0

I have a script whose purpose is to sort and process spatial dataset files which are constantly being downloaded onto a server. My list currently looks roughly like this:

list = ['file.t00Z.wrff02.grib2', 'file.t00Z.wrff03.grib2', 'file.t00Z.wrff00.grib2', 'file.t00Z.wrff05.grib2', 'file.t00Z.wrff04.grib2', 'file.t00Z.wrff01.grib2', 'file.t06Z.wrff01.grib2', 'file.t06Z.wrff00.grib2', 'file.t06Z.wrff02.grib2', ...]

As you can see, each file has a specific naming convention.

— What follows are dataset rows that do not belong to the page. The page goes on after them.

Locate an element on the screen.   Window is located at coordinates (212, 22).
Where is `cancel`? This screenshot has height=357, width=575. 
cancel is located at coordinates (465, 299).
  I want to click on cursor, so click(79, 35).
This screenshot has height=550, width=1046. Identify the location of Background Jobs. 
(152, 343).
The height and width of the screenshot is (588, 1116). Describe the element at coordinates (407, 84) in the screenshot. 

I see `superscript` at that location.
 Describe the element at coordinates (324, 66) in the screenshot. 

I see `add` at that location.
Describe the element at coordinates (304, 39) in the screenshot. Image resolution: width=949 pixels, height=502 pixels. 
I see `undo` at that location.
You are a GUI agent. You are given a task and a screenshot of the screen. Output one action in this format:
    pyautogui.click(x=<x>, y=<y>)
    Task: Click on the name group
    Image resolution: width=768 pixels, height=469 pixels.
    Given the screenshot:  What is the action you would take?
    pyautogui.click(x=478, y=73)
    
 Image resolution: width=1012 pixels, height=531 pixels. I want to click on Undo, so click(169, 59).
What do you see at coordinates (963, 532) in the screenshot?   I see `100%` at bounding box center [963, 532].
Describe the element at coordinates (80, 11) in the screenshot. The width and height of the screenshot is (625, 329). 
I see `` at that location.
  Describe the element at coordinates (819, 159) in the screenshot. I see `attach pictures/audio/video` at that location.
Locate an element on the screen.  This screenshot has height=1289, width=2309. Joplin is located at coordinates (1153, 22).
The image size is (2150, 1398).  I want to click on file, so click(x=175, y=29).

Later in the script, the files in this list will be processed sequentially, but I need to process them in order of the time designated by the two digits following "wrff" in each filename (00, 01, 02...).

I currently have a regular expression which removes any files from the list which don't match the two digits following "file.t", as is necessary. But is there an easy method to sort list elements by substring?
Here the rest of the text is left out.